Sublime acceptance, to be absolute, had to have welled
up from those depths where purpose
drifted for mortal moments.
(Denise Levertov, New selected Poems, Bloodaxe, 2002, page 182)
One of the most important contributions to Western theology made by Jurgen Moltmann's seminal The Crucified God, was to recover confidence in the theology of the cross as a way of understanding the inner relations of love in the life of the Triune God, and to explore the nature of divine self-surrender through the experience of Jesus as God revealed in human flesh. The incarnation as an historic event, and as occasion for the outgoing redemptive love of God to a creation fallen, finite yet the object of eternal purpose and infinite love, opened for Moltmann and subsequent theological explorations, a rich seam of reflection on the nature of divine and human suffering. And in various occasions of reflection in his work, Moltmann takes with reverent seriousness and theological courage, the far reaches of meaning in the great cry of dereliction. The God-forsakenness of Jesus has its deepest echo in the heart of the Father, amplified by the Spirit, and borne as unutterable anguish constrained to the human words, "My God, why have you forsaken me?"

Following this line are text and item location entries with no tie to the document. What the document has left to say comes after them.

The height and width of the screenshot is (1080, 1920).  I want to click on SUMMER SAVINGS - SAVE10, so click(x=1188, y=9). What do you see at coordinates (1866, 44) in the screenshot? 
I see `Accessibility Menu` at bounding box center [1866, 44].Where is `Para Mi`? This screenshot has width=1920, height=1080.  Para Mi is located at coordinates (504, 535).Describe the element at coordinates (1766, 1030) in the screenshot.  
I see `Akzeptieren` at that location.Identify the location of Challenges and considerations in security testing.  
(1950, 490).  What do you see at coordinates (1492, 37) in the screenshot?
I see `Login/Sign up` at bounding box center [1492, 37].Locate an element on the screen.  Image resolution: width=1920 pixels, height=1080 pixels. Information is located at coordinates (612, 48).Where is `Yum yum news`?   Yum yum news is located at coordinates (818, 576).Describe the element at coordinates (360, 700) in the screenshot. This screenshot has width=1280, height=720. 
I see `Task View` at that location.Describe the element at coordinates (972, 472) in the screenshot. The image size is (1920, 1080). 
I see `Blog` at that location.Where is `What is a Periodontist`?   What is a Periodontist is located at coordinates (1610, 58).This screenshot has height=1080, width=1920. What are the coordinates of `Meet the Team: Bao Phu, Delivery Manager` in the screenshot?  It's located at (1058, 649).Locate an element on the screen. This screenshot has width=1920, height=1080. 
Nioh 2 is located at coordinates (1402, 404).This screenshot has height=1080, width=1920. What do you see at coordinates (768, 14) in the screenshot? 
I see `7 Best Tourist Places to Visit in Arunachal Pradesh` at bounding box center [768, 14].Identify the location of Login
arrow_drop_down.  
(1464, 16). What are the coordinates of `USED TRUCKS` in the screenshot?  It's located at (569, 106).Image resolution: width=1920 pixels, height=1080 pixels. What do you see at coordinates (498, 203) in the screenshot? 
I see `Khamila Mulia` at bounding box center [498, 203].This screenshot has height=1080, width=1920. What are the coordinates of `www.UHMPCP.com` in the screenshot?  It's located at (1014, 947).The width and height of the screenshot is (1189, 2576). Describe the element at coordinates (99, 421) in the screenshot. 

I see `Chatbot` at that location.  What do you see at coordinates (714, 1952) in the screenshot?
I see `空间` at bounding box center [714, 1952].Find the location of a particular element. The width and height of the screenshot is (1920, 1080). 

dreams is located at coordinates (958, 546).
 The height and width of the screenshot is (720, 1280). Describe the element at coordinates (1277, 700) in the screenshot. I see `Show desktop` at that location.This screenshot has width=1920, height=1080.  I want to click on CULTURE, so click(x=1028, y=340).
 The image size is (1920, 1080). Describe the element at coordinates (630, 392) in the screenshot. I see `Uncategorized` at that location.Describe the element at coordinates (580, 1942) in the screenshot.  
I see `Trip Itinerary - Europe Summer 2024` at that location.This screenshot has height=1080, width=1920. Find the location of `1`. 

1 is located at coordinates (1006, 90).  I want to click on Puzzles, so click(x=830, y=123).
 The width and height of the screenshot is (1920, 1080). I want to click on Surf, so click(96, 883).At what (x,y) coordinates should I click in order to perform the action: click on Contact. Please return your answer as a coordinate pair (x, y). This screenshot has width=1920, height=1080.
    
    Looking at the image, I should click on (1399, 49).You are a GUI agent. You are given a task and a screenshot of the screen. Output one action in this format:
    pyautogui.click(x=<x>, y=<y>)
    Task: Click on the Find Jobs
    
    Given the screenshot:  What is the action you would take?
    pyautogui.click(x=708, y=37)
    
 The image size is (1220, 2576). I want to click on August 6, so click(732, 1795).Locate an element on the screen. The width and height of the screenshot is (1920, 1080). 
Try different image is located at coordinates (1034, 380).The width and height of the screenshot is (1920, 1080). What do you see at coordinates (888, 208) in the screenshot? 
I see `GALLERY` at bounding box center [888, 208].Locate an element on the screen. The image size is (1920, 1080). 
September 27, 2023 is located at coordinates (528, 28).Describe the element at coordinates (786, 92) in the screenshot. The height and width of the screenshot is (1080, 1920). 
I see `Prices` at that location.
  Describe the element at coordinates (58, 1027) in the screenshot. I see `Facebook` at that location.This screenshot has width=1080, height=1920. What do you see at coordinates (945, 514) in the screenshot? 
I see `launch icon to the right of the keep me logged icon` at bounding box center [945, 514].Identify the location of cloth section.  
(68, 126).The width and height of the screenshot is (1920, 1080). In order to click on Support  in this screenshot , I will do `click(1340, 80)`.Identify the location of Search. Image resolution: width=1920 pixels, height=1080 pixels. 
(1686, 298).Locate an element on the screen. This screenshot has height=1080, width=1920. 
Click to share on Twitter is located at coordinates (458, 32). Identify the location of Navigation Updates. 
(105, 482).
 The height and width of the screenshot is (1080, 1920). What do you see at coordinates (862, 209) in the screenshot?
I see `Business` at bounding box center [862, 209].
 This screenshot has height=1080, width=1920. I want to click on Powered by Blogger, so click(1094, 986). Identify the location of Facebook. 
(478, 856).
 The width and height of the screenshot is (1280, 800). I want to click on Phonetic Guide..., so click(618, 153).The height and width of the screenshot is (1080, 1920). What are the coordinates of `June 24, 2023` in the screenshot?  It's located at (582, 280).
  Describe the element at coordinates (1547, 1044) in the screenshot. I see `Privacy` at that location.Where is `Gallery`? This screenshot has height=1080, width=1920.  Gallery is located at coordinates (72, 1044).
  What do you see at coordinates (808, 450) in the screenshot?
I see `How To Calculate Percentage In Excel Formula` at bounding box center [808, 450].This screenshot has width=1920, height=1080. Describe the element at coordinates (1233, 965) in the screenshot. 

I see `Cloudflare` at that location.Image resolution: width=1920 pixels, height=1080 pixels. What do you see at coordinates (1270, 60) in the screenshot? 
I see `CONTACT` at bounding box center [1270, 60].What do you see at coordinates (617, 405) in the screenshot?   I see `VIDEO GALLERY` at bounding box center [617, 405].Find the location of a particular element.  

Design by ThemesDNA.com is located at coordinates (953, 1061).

In his autobiography, A Broad Place, Moltmann tells of his experiences as a young soldier, the God forsakenness of young men cowering under air attack, and witnessing comrades shattered into oblivion before their eyes as bombs rained from the darkness. Such personal anguish can never be irrelevant to the developments of later theological reflection. In a border village in Austria is a beautiful modern church we visited some years ago while on a walking holiday. At the entrance is placed a War Memorial Plaque, in black marble, with a young soldier cradling his dying comrade. And in German the same words that are on countless similar plaques in British churches, "Greater love has no man than this, that a man lay down his life for his friends."
Good Friday is a complex intersection of emotion, memory, past pain, heightened awareness of loss, and for people of faith the puzzle we dare not try to solve, the holy enigma of God's broken heart, the tear of separation that signals ultimate bereavement, the grief of God. What makes it Good Friday is the love that is revealed yet mysterious, infinite yet personal, pushed to the utter limits of endurance, yet not giving in to
this sickened desire to renege,
to step back from what He, Who was God,
had promised Himself, and had entered
time and flesh to enact.
Levertov displays profound theological insight into the psychological anguish created by uncertainty, as inner resolve seems shattered by physical agony, and yet from somewhere deep in the truth of who God is, final purpose perseveres, "enduring the cross, despising the shame". Few poems idenytify with such precision, exactly what John meant when he said, "For God so loved the world….".